Similar a essa pauta, o combate à "pobreza menstrual" ganhou destaque quando estudos apontaram que meninas pobres faltam demasiados dias de aulas porque não dispõem de absorventes. Mulheres pobres, em situação de rua e as encarceradas sofrem uma situação insalubre, obrigadas a usar cortes de tecidos e até pedaços de pão para conter a menstruação.
Desse debate não só de feministas, mas de profissionais de saúde, surgiu a defesa de que a distribuição gratuita de absorventes para essas mulheres vulneráveis é uma questão de saúde pública e de dignidade feminina. O Congresso Nacional, então, aprovou um programa de proteção e promoção de saúde menstrual. Na recém-aprovada Lei 14.214/2021, contudo, o presidente da república vetou o dispositivo que previa a distribuição gratuita de absorventes, sob o obsceno argumento do impacto financeiro da ordem de milhões de reais.
Então, o governo reduziu as alíquotas do imposto de importação sobre absorventes e fraldas infantis (de 12% para 10%), e sobre os insumos químicos principais para esses itens de higiene (de 8% e 7%), e declarou que a medida reduziria o preço desses produtos e resolveria o problema. É uma falácia que ofende a inteligência.
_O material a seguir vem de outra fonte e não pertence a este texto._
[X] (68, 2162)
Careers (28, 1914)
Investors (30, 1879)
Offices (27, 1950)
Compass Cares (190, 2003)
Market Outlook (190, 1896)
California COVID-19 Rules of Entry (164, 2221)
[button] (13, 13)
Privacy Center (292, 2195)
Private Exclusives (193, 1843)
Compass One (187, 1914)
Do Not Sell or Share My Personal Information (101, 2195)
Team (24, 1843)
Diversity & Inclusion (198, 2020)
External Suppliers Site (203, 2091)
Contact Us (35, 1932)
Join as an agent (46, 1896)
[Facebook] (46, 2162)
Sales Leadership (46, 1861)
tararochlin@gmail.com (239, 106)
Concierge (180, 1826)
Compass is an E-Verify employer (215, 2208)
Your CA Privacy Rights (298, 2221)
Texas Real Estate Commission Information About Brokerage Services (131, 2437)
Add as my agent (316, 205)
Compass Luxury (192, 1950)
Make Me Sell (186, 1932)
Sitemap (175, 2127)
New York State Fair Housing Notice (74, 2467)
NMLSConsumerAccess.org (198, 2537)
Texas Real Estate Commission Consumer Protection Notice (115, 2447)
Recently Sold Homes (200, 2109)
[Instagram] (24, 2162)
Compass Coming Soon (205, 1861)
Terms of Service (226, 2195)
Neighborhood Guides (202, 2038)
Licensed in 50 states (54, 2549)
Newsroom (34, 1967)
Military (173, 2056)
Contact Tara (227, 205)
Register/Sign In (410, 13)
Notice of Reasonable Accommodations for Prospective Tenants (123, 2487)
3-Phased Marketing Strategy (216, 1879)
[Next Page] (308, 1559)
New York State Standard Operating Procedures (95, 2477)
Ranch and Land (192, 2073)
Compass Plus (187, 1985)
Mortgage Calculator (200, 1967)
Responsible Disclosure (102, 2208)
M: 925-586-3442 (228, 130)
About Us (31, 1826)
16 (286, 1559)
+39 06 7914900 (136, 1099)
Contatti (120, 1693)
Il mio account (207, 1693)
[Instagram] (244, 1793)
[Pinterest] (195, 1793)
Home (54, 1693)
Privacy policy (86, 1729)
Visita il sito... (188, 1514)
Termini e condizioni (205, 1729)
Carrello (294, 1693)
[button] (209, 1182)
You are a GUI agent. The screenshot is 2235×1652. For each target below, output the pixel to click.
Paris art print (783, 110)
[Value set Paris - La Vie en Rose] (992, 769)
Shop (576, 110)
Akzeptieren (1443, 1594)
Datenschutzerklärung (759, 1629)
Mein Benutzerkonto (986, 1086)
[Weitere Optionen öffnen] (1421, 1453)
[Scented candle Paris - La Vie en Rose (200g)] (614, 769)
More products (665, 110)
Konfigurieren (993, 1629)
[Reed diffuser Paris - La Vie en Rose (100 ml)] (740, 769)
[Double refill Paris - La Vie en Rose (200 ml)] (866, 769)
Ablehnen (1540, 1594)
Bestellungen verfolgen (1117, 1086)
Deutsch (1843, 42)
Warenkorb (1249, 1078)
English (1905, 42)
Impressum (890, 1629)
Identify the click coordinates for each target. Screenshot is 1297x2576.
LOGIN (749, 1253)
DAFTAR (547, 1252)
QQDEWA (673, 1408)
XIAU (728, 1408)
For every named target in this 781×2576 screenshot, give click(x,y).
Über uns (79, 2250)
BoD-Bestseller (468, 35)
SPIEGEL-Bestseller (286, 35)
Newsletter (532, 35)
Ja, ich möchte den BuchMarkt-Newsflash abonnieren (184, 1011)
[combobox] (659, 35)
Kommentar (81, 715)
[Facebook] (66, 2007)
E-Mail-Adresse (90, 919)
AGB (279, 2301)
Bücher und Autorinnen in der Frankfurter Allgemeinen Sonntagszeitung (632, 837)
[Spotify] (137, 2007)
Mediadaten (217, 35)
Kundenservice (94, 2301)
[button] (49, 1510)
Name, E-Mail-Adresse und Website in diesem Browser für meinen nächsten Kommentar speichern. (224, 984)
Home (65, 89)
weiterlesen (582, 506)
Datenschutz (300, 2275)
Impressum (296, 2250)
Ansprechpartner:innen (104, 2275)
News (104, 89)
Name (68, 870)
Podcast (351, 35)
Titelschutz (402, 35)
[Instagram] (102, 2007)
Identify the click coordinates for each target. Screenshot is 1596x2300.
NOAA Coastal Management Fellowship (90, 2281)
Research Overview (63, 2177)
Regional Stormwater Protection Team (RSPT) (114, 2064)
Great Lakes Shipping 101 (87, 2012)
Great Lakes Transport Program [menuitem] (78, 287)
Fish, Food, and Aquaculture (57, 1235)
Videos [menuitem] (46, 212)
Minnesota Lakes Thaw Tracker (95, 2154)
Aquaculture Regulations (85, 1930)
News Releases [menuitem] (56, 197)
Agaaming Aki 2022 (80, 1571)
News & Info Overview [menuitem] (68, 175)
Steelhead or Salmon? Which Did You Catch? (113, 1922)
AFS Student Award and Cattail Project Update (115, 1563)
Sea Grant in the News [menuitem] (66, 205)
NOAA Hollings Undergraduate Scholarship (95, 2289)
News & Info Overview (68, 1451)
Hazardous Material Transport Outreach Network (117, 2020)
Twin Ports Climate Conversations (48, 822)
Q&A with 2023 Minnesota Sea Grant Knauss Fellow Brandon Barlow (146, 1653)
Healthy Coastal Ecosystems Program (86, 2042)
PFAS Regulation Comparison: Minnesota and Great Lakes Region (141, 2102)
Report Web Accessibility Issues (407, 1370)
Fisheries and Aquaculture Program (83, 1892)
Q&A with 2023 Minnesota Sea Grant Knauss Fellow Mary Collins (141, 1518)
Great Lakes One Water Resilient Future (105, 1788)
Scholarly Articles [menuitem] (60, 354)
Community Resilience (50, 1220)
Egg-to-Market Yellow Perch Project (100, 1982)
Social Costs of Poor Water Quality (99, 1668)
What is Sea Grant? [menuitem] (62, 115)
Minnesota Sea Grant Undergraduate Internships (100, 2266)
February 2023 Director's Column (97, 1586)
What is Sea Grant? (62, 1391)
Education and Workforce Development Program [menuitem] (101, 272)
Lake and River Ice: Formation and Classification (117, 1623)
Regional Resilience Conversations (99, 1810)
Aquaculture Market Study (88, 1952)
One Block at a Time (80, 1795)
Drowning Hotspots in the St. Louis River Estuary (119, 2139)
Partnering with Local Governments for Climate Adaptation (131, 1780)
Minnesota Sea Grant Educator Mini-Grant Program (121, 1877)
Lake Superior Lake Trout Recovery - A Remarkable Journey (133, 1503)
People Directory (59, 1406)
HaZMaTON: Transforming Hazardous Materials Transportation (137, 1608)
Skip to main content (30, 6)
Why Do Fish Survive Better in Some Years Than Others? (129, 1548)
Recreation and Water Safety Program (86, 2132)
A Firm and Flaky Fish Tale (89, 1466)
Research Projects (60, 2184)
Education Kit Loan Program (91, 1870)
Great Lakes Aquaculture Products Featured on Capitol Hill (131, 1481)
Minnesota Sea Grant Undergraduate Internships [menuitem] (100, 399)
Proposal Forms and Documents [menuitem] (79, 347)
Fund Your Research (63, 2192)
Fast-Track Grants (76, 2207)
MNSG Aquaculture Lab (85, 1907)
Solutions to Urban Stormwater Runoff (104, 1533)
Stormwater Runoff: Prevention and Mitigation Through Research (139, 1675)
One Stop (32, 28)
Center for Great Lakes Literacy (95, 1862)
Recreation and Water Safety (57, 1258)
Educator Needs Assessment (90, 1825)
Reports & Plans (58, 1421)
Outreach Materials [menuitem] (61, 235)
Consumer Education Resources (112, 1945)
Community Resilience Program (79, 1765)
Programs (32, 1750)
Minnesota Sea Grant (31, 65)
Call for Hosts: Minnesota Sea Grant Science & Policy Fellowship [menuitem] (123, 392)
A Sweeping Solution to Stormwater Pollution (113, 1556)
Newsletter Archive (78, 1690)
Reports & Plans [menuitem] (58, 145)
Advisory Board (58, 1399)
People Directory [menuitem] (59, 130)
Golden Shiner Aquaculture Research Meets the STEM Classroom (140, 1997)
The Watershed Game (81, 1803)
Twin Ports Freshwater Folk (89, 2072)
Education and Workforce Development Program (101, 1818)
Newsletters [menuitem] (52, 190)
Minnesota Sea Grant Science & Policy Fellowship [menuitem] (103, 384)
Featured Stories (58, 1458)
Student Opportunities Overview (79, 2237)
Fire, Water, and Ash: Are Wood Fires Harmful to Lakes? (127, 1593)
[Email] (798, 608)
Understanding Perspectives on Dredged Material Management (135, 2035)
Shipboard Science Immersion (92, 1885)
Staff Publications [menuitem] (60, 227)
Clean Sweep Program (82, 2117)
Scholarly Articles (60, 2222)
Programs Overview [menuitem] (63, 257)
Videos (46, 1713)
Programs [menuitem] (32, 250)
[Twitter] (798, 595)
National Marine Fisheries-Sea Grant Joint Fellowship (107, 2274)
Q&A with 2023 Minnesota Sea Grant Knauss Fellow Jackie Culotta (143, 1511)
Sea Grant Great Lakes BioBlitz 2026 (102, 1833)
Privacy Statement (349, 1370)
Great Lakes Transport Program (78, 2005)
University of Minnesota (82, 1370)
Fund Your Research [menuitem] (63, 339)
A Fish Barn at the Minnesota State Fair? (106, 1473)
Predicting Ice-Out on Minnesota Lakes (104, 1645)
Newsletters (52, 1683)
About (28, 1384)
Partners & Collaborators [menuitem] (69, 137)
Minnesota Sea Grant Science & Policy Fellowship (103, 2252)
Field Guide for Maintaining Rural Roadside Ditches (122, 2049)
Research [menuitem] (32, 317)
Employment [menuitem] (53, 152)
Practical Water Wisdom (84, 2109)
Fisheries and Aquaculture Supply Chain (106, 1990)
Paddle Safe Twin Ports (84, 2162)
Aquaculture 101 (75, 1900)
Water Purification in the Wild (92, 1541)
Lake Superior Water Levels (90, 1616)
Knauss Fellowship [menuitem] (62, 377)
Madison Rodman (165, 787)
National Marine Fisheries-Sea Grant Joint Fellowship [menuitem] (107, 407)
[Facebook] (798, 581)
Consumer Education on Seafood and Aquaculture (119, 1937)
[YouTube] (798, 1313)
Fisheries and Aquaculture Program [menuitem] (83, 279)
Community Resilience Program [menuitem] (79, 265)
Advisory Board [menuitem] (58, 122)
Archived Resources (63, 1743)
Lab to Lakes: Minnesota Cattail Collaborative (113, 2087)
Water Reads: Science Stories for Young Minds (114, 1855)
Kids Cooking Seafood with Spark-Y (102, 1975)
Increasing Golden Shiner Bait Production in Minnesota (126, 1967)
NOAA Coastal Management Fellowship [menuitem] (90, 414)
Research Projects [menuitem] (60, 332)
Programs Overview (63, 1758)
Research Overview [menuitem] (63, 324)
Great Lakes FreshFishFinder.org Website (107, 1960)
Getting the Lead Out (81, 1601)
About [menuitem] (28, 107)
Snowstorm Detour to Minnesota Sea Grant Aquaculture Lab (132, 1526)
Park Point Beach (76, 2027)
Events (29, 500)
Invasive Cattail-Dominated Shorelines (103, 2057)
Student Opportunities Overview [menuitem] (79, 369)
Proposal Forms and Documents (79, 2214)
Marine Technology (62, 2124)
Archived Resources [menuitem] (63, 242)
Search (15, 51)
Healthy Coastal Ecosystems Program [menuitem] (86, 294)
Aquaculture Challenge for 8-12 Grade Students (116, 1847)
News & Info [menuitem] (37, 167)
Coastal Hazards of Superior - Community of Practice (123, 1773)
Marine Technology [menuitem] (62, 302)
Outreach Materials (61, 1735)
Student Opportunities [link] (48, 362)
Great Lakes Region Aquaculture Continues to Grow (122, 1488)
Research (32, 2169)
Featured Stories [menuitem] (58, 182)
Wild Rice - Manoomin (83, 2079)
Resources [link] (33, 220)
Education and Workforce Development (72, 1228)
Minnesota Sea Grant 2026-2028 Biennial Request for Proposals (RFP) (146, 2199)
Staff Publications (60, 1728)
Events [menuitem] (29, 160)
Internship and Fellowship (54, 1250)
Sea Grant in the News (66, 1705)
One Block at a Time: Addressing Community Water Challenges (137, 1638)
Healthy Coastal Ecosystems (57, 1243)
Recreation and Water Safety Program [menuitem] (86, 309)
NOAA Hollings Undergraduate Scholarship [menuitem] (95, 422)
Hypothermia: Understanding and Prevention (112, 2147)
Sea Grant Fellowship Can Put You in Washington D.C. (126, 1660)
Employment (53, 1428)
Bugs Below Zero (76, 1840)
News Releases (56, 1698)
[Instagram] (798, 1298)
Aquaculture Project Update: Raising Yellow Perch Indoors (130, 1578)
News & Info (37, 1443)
Essa medida nem de perto substitui a distribuição gratuita de absorventes. A redução da alíquota é insignificante e não há garantia de redução do preço final ao consumidor. E, para quem passa fome, esses itens continuarão fora de acesso. Além disso, uma hipotética redução uniforme de preços se destinaria a todas as mulheres, inclusive às mais ricas e que não precisam de um benefício a ser pago pelo contribuinte.
O Congresso Nacional pode e deve derrubar esse veto à lei, que é desumano e irracional, de uma inigualável pobreza mental.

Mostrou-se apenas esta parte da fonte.